Motueka could work for sure, just don't over do it IMHO.


----------



## O'Henry (23/1/14)

Pacifica or Hersbrucker. They work well in saisons.


----------



## philmud (23/1/14)

mje1980 said:


> Motueka could work for sure, just don't over do it IMHO.


So, assuming a straight swap for the summer saaz (slight adjustments for IBU), would this be over doing it? I also note you suggested Calypso earlier, but they don't stock that either.


----------



## philmud (23/1/14)

O'Henry said:


> Pacifica or Hersbrucker. They work well in saisons.

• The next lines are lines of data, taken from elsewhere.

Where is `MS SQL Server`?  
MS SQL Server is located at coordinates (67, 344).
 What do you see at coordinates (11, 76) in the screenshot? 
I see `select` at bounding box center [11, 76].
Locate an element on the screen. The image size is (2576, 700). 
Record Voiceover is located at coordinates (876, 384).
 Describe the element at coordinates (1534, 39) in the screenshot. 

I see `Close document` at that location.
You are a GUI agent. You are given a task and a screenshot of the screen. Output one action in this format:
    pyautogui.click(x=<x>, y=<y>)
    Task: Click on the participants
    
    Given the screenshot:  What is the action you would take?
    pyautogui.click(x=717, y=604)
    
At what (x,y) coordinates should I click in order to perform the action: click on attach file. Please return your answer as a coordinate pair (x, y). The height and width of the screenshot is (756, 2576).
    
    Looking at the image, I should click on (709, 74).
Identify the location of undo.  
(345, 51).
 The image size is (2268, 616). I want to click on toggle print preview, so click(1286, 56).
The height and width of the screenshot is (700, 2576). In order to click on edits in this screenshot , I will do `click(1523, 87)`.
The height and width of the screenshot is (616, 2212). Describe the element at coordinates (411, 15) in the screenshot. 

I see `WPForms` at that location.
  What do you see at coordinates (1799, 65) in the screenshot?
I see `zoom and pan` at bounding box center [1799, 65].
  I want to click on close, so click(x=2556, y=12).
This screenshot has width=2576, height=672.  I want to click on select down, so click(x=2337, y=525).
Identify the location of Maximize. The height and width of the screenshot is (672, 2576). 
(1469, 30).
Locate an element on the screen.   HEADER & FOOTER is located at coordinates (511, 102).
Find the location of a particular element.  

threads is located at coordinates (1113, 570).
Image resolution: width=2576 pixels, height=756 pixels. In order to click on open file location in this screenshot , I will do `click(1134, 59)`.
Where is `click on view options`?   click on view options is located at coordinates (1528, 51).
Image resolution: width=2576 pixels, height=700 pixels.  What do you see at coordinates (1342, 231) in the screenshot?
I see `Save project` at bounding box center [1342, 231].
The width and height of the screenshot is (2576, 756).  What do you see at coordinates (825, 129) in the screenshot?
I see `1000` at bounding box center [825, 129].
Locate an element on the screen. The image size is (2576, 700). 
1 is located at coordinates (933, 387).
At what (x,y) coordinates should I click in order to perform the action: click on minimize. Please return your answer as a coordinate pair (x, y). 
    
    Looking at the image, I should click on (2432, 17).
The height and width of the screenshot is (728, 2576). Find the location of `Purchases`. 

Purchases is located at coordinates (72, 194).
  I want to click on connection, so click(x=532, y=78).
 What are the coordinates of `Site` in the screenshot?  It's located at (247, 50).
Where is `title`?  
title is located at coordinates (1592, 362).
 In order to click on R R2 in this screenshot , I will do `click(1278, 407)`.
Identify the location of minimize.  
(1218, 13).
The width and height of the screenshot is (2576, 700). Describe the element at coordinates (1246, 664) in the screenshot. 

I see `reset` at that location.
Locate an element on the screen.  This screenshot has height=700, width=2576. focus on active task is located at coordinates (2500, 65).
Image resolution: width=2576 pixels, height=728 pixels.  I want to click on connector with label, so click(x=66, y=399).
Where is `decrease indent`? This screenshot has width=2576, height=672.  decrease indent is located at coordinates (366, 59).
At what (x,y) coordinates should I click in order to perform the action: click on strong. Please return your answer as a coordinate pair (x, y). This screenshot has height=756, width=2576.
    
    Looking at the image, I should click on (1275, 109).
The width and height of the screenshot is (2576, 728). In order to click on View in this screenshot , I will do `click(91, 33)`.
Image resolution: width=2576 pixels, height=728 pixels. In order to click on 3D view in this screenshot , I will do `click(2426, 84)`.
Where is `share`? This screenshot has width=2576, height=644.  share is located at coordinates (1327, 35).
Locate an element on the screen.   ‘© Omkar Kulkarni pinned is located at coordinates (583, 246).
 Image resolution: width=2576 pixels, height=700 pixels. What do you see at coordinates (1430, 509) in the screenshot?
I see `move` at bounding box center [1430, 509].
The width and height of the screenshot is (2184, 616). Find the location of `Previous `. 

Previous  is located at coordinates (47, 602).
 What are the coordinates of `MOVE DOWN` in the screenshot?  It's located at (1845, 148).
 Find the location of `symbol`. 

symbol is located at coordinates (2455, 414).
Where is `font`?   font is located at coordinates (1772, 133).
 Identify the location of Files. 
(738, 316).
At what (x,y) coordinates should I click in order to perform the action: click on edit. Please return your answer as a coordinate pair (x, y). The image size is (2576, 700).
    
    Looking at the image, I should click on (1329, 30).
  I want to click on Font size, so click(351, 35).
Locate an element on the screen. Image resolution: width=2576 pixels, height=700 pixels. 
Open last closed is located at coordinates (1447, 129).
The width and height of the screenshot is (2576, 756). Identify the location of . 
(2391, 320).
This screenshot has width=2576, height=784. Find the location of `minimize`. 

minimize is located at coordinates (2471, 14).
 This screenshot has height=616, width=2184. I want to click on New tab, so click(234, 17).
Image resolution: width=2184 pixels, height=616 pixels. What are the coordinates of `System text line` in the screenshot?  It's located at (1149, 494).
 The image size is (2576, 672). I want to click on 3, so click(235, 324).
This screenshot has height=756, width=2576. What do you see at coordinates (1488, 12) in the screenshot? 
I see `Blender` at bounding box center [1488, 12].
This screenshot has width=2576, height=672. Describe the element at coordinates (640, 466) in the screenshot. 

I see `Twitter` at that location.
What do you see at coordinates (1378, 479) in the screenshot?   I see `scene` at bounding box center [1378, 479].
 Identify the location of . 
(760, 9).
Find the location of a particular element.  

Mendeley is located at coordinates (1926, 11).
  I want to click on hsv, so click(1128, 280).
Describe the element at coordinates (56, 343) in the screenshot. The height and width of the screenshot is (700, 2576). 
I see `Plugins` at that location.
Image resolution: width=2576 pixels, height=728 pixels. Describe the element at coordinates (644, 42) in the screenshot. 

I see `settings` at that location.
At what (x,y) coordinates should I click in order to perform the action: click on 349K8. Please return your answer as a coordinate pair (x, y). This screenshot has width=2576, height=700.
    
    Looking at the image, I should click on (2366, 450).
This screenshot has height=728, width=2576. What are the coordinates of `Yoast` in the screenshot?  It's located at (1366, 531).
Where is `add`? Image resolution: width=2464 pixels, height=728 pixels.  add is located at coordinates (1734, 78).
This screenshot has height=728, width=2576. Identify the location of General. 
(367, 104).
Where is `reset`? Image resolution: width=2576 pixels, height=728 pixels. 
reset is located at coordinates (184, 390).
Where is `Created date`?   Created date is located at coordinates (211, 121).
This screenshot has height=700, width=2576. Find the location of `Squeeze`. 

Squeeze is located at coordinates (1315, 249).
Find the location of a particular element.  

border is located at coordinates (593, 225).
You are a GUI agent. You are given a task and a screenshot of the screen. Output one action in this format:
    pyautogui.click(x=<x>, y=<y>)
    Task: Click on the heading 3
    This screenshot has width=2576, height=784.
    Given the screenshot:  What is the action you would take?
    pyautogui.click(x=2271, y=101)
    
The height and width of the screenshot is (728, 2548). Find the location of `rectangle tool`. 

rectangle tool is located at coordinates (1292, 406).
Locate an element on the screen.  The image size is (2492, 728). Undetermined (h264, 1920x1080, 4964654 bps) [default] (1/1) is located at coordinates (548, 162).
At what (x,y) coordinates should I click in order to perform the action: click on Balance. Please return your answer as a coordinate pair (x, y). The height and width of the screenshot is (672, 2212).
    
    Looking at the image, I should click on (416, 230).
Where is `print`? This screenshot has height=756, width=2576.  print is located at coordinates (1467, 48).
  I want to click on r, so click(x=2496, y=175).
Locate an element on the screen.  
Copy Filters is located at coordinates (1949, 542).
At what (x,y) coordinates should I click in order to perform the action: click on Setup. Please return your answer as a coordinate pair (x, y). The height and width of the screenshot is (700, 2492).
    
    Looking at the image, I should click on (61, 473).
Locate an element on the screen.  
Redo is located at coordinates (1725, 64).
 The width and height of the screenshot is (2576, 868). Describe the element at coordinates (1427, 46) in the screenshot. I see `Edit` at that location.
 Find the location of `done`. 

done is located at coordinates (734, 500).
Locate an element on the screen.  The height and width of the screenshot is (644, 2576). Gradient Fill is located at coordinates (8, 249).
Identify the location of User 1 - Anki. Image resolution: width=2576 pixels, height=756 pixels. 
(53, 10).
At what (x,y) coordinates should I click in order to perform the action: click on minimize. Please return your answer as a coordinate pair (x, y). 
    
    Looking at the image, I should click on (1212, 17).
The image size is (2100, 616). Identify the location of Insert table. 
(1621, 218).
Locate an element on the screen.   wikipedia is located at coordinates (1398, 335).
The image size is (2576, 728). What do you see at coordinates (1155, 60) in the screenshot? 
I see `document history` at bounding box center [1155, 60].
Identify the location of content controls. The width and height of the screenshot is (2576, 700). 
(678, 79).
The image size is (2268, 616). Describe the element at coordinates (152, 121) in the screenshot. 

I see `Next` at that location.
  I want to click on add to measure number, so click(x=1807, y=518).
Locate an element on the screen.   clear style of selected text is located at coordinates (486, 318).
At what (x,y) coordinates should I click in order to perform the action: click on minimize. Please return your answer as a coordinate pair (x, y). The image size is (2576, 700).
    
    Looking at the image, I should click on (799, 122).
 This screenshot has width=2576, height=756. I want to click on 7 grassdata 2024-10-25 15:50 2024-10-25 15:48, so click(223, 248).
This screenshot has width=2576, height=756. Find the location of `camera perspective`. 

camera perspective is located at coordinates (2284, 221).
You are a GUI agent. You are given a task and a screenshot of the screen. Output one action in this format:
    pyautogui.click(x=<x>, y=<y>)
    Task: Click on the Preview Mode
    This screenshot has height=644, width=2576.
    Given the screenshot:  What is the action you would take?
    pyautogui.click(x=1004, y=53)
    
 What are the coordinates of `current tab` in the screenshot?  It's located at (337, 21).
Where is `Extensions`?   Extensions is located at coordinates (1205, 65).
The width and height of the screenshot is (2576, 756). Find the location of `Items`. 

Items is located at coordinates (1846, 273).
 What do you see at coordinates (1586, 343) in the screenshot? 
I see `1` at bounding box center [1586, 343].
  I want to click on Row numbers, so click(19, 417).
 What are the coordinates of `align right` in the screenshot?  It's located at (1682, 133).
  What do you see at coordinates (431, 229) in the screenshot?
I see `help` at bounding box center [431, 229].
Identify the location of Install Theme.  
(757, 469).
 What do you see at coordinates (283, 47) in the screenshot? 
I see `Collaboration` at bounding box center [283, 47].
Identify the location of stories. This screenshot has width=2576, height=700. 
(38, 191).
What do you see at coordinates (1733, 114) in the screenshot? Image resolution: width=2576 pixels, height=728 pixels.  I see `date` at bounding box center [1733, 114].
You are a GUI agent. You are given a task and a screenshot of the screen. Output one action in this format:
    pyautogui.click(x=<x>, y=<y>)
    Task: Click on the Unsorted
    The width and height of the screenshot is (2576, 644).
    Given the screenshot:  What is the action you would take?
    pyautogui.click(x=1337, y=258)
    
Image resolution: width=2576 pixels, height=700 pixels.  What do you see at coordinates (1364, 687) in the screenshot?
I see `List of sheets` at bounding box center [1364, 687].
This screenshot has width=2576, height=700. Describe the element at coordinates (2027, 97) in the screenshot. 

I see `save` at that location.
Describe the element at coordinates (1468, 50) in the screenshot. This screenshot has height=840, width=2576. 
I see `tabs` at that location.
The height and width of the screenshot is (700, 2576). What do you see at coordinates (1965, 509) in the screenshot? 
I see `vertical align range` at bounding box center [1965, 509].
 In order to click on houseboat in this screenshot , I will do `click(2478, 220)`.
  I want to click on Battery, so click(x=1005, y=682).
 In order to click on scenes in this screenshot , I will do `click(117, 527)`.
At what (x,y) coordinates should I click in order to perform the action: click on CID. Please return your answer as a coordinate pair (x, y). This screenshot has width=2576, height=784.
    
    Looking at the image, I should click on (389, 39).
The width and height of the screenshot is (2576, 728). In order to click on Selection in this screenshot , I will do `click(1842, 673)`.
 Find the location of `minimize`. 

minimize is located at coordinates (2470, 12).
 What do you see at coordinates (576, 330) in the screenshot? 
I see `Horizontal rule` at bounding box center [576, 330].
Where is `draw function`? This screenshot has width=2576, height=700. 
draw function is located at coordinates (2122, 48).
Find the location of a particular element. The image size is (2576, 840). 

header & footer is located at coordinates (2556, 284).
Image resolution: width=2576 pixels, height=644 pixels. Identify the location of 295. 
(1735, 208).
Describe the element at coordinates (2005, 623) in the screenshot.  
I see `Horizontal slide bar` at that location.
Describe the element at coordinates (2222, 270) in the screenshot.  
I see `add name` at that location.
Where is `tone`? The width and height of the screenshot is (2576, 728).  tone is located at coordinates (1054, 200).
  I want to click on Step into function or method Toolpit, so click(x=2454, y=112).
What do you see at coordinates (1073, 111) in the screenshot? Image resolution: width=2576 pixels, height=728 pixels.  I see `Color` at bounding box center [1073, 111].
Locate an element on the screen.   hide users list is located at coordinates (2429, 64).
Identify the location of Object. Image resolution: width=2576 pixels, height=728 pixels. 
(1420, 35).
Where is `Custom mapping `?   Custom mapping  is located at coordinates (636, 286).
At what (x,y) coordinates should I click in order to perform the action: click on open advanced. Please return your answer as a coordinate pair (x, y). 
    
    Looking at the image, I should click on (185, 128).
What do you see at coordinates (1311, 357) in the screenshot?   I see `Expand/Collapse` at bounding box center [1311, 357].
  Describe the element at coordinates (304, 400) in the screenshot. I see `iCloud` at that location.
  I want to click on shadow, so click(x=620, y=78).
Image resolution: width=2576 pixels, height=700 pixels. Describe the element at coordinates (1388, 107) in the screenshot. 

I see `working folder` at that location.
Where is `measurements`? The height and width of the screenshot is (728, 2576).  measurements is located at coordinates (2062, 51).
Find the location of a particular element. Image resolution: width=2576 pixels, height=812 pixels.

No Pacifica either, hersbrucker sounds nice, but might not compete with the NS at all. I'm aiming for a new world type saison. I see Yob has summer, I wonder if I can manufacture an excuse to head out that way in Saturday.


----------



## mje1980 (23/1/14)

It's a bit like Nelson, too much can be a bit much IMHO. I'd just go your 5 and 0 additions. Let us know how it goes


----------



## blissiictrl (24/1/14)

I'd second hersbrucker. I've used it recently in my ongoing development of a Matilda bay clone


----------



## philmud (25/1/14)

Well, I ended up grabbing some summer saaz from Yob. I'll report back on this one.


----------



## philmud (1/3/14)

Ok, so I'm drinking this now and it's good. Tart, dry with lemony overtones and a very subtle hint of apricot. It's 3 weeks in the bottle, which I consider early for a saison - drinking really well but I will add more hops at 20 and 5 minutes next time.


----------



## Pogierob (3/11/15)

Cheers, 

Knocking this one up today.


----------



## philmud (6/11/15)

Rob.P said:


> Cheers,
> 
> Knocking this one up today.


Let me know how it goes!


----------



## rockeye84 (6/11/15)

Did a summer saaz/saaz 50/50 boh style pils, almost done in primary, hanging out to taste it. Too bad I'll b waiting another 6 weeks for lagering :-(


----------



## philmud (6/11/15)

Sounds awesome!


----------



## Matplat (6/11/15)

I'm planning my first saison, using the recipe from brewing classic styles except I thought about using Perle instead of Hallertau just to use a new (to me) type of hop.

Hop union says Perle is "Slightly spicy with herbal and floral characteristics" which sounds like it matches with the intent of a Saison. Has anyone used Perle in a saison before?

Matt


----------



## droid (6/11/15)

I'm thinking of doing my first saison using preserved apricots from our tree

do you mash with a higher water to grist ratio to help get the FG low?

sorry for the threadjack


----------



## sharpcliff (6/11/15)

Mash low (64c for 60-90 minutes). Water:grist ratio has a lot less to do with FG than was previously thought.


----------



## droid (6/11/15)

oh ok cheers


----------